The fact that I've consciously chopped Leno's show into parts doesn't hurt. If viewers don't TiVo, they graze. If NBC saves the best (Leno's monologue) for the beginning and the end (a nightly mini-version of Saturday Night Live, if you will), Leno works. If not a nightly hit, it would at least be a hit some days of the week, which seems to be better than what NBC has now.

While the world is filled with superstars, Leno does a great job of getting name guests that you might want to see if you A) don't have to stay up late, or B) imagine that you'll actually watch on TiVo at some point. This week, guests include Ellen DeGeneres, Halle Berry, Keith Olbermann, Reese Witherspoon and Condoleezza Rice. Musicians include Prince, P.J. Harvey and John Parish, and the incredible Raul Malo, old of the spectacular Mavericks. Out of five days, I could see myself drifting over there perhaps three or four times, particularly if NBC is smart enough to make sure Leno's still on when competitors go to commercials.

All this is a long way to say that WHDH, the Boston affiliate which made headlines in the last few days by announcing it plans to pre-empt Leno for local programming, is making a mistake if it fears Leno at 10 will torpedo its news at 11.

NBC has told WHDH owner Ed Ansin, in essence, to shut up. I'd take that advice because when NBC wants to, it can give wayward affiliates a bad time.

Consider the plight of former NBC affiliate KRON in San Francisco. When, in 2001, Young Broadcasting acquired that station, beating a bid by NBC, the network was so livid it made it almost impossible for KRON, once owned by the San Francisco Chronicle, to remain associated with NBC. Without that affiliation, Young has suffered to the point of bankruptcy, as an indie. Ansin reportedly has protection against that; I wouldn't count on it.

When it comes to money and Leno, NBC is sure to get the last laugh. And as a former Fox general manager told me, why does Ansin think Fox won't continue to dominate the news ratings at that hour?

Maybe the best advice would be for NBC affiliates (and others) to try a little reinvention themselves. At best, they're in a world of alien hairdos and stupid puns. At worst, they're in a world of stupid hairdos, bad puns, insipid weathermen and dumb teaser questions at the commercial breaks.

Jay Leno won't always be the biggest joker in the evening. The news team is coming up.


pj bednarski midshot.jpgP.J. Bednarski is a veteran TV critic and former executive editor of Broadcasting & Cable magazine.






Gregg B said:

PJ, I think you are giving NBC too much credit. The executives are probably thinking don't mess with success. Leno will have the same exact format because they (network bigheads) think that works. Oh, he probably loses viewers because it's late, but at 10:30 people aren't tired. You will see headlines and jaywalking and the rest of the crap they use as fillers.

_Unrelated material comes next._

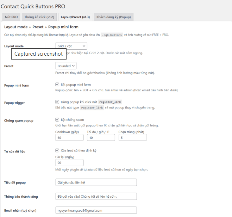Focus the Thông báo thành công text field

pyautogui.click(x=96, y=196)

Comment posted on April 10, 2009 2:57 PM

Curtis said:

I have distinct memories, as a kid, of watching Jack Paar of Friday nights at 10 because my folks didn't care if a 12 year-old stayed up that late on a non-school night. They also used to let me watch the Tonight Show on Fridays.

If Leno's producers are smart they'll
a. Get rid of the glitz and the desk and go back to the sitting around the table.
b. Do a specialty show every night of the week - one night politics, one night comedians, one night sports figures, one night Hollywood and TV stars and maybe Friday night a whole night of music ala the old "Midnight Special" shows.
And c. Maybe once in a while he'll do an actual "live" show like SNL does.

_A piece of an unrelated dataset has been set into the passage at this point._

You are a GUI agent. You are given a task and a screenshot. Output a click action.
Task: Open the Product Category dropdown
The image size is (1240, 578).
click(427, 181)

Comment posted on April 11, 2009 10:34 AM

pj bednarski said:

PJ responds:
Thanks for the comments. Obviously, I agree more with Curtis than Gregg, but the basic point is that Leno creates an alternative, and if NBC works to spruce it up so it's an "event" on some nights of the week, it could do well.
As for Paar in prime time, I don't remember that, but after I do know that after Allen left the the Tonight Show, NBC briefly put him up against Ed Sullivan on Sunday nights but that didn't work. Thanks for reading and writing.